__Supplied material__.
== == ==

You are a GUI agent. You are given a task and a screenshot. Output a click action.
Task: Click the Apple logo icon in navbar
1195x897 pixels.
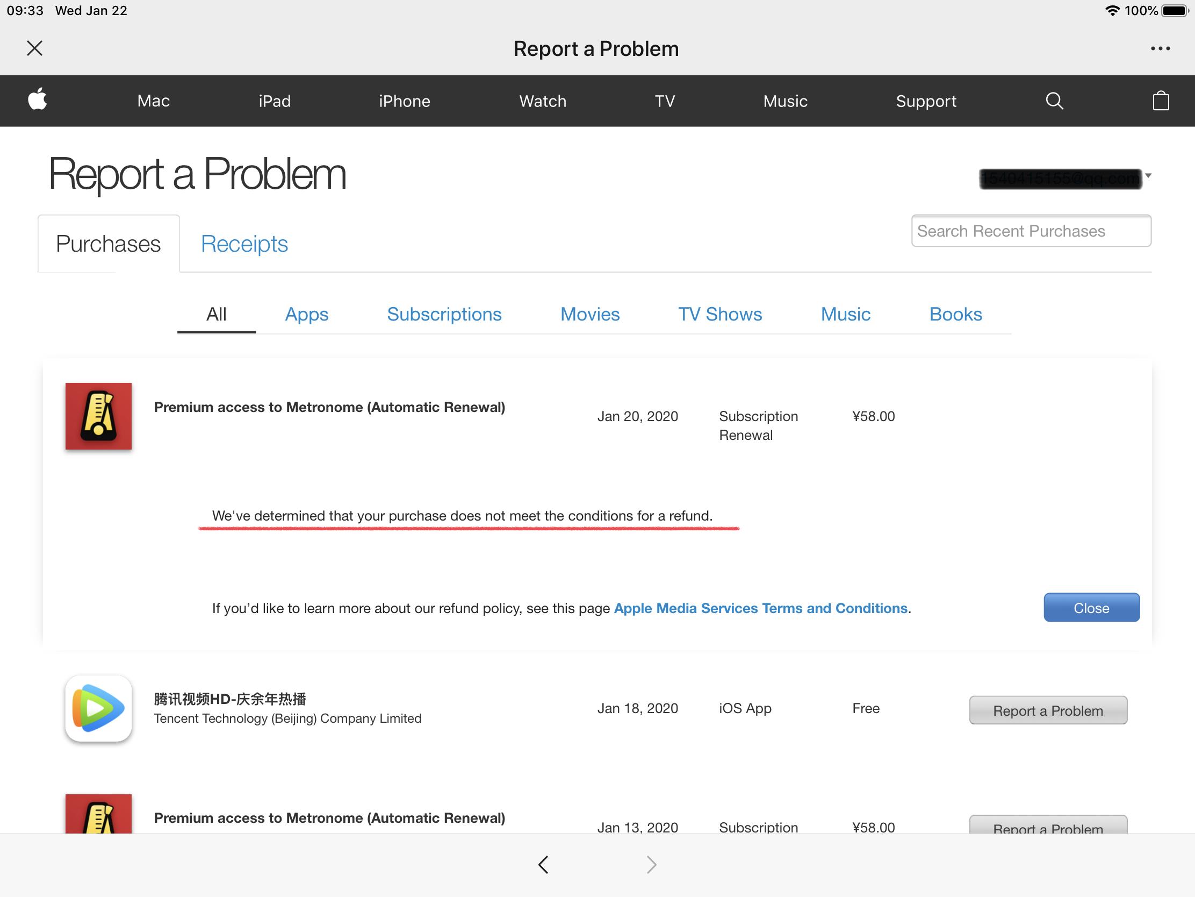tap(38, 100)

== == ==

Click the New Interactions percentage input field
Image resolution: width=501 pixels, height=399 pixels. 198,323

== == ==

__What the task requires__. Rewrite the lines from the one containing "Click the New" through the one containing "Image resolution: width=501", inclusive, as a JSON list of strings with one string per line and blank lines omitted.

__Finished exercise__.
[
  "Click the New Interactions percentage input field",
  "Image resolution: width=501 pixels, height=399 pixels. 198,323"
]